Myositis specific autoantibodies (MSAs) are specific for the diagnosis of myositis. They are mutually exclusive and have been reported to be associated with a unique clinical phenotype. On the other hand, myositis associated autoantibodies (MAAs) are not specific. They are often seen in association with overlap diseases and their clinical significance has not been studied in detail.
This study from Childhood Myositis Heterogeneity Collaborative Study Group reports the clinical significance of presence of MAAs in a large cohort of 551 patients with juvenile myositis (36% patients had at least one MAA while 13% patients had more than one MAAs). There was a higher frequency of overlap with systemic lupus erythematosus, systemic scleroderma and Sjogren syndrome in MAA positive patients. Positivity for MAA was associated with arthritis, Raynaud phenomenon, sclerodactyly, panniculitis, dysphagia, interstitial lung disease, regurgitation, a chronic refractory disease course, worse outcome and mortality. Even though patients with anti NXP-2 autoantibodies were less likely to have MAAs, a subgroup of patients with anti NXP-2 and MAA positivity were more likely to have a refractory disease course and higher requirement of immunosuppressive medications. The number of MAAs was also associated with mortality.

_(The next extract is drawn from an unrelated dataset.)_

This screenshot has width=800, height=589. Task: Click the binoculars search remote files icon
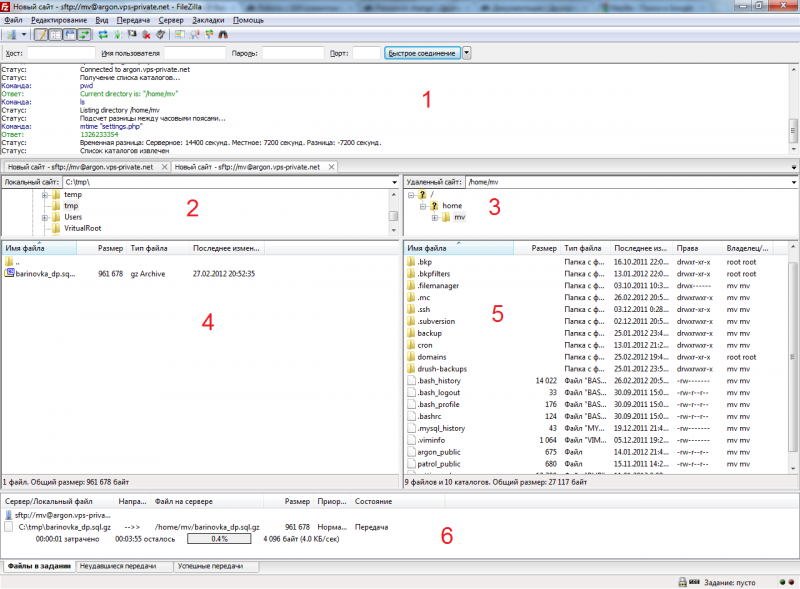pyautogui.click(x=222, y=34)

Kawasaki disease (KD) is a medium vessel vasculitis, often seen in children below the age of 5. KD shock syndrome (KDSS) is a serious complication in the acute phase of the disease and patients with KDSS are at increased risk of coronary artery complications.
This single center study from China used a logistic regression prediction model to predict KDSS in a cohort of 74 children with a confirmed diagnosis of KDSS. Results of the study suggest that presence of persistent rash, high pro brain natriuretic peptide (pro BNP), hyponatremia, hypophosphatemia and elevated aspartate aminotransferase (AST) were independent predictors of KDSS.
Uveitis is the most common extra-articular complication in juvenile idiopathic arthritis (JIA) and is an important cause of visual morbidity. Methotrexate is a commonly used DMARD for treatment of patients with JIA associated uveitis. A proportion of patients, however, fail to respond to methotrexate. They are at risk of increased ocular damage and may benefit from early introduction of biologic DMARDs.
This study analyzed data from 99 JIA associated uveitis patients treated with methotrexate to identify predictors of non-response to methotrexate. Approximately 66% of patients required at least one biologic DMARD to control the inflammation. It was observed that younger age of onset of JIA and uveitis; a polyarticular course of the disease; bilateral uveitis and use of systemic steroids were significantly associated with non-response to methotrexate.